» EXERCISE SET:
#1 In the double-star problem, why is the meteorite's total energy set equal to zero? Answer in one to three sentences.
#2 Set down a passage from the double-star problem. Begin at the words that have "The total energy" and stop after "equal to zero.", keeping every character unchanged.
#3 Answer these questions on the double-star problem:
(a) What is the mass of each star?
(b) In what direction does the meteorite move as it passes through O?
(c) What value of R is used in the solution?

» TEXT PASSAGE:
** Begin **
Question

two stars of masses 3*10[ power]31 kg each , and at distance 2*10[power]11m rotate in a plane about their common centre of mass O. A meteorite passes through O moving perpendicular to the stars rotation plane. In order to escape from gravitation field of this double star,the minimum speed that meteorite should have at O is [take gravitational constant G=6.67*10[power]{-11}

Answer 1

Answer:

The minimum speed of meteorite at the center is $2.8\times10^{5}\ m/s$

Explanation:

Given that,

Mass of stars$M =3\times10^31\ kg$

Distance $d =2\times10^{11}\ m$

The radius will be

$R=\dfrac{d}{2}=\dfrac{2\times10^{11}}{2}=1\times10^{11}\ m$  

Potential energy of the meteorite while passing through the center

P.E=$\dfrac{-2GMm}{R}$

Let v is the minimum speed of meteorite.

The total energy is

Total energy = potential energy +kinetic energy

$T.E=\dfrac{-2GMm}{R}+\dfrac{1}{2}mv^{2}$

To escape the gravitational field of both starts , meteor must have total energy equal to zero.

$\dfrac{-2GMm}{R}+\dfrac{1}{2}mv^{2}=0$

$v=\sqrt{\dfrac{4GM}{R}}$

Put the value into the formula

$v=\sqrt{\dfrac{4\times6.67\times10^{-11}\times3\times10^{31}}{1\times10^{11}}}$

$v=2.8\times10^{5}\ m/s$

Hence, The minimum speed of meteorite at the center is $2.8\times10^{5}\ m/s$
** End **
» STORED DATA:
** Begin **
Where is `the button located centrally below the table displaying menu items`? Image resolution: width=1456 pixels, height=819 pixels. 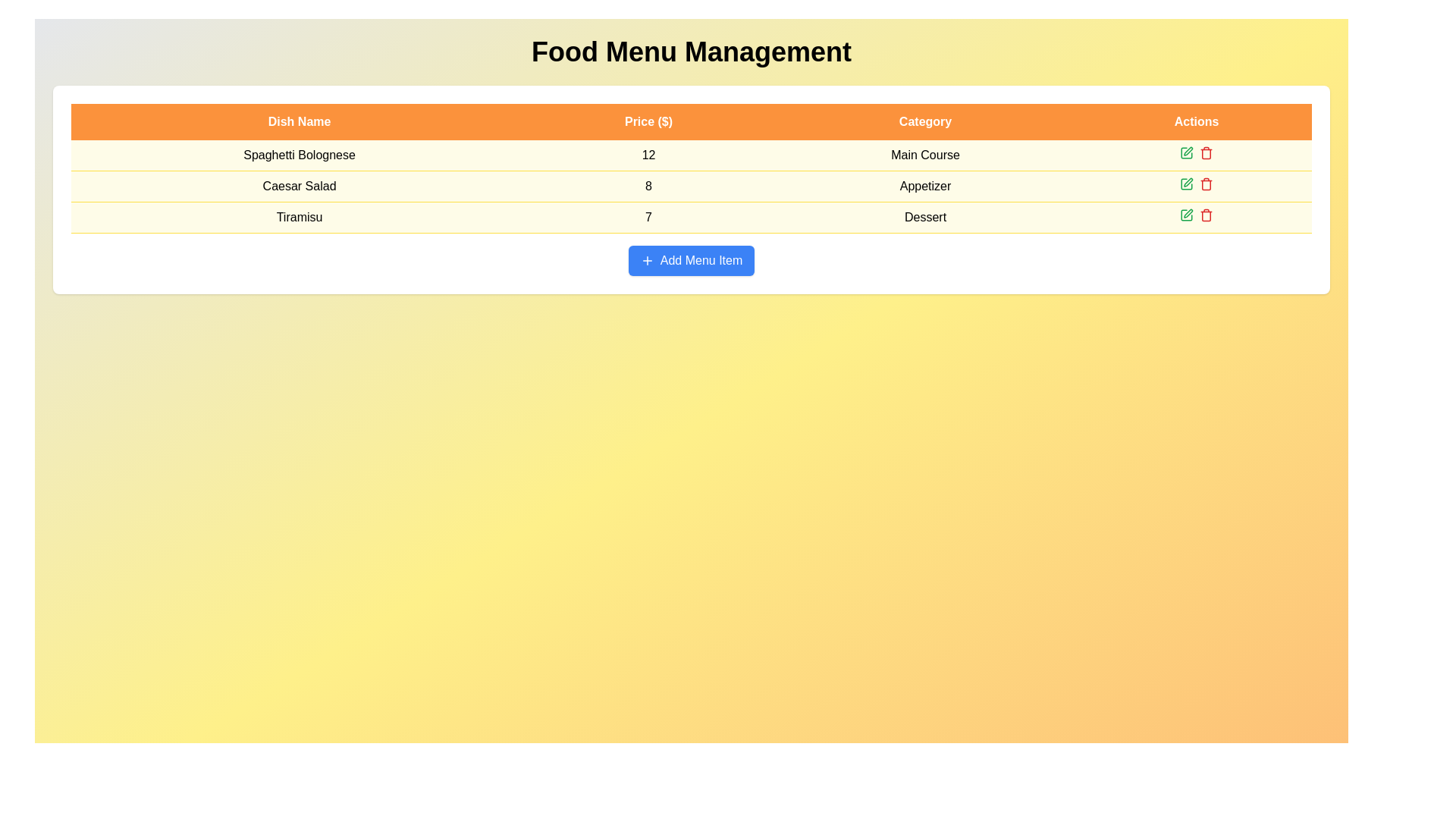 the button located centrally below the table displaying menu items is located at coordinates (691, 259).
** End **
» ANSWER LIST:
#1 The total energy is set to zero because, to escape the gravitational field of both stars, the meteorite must have total energy equal to zero. Setting the sum of its potential and kinetic energy to zero gives the minimum speed.

#2
The total energy is

Total energy = potential energy +kinetic energy

$T.E=\dfrac{-2GMm}{R}+\dfrac{1}{2}mv^{2}$

To escape the gravitational field of both starts , meteor must have total energy equal to zero.

#3
(a) 3×10^31 kg
(b) Perpendicular to the stars' rotation plane
(c) 1×10^11 m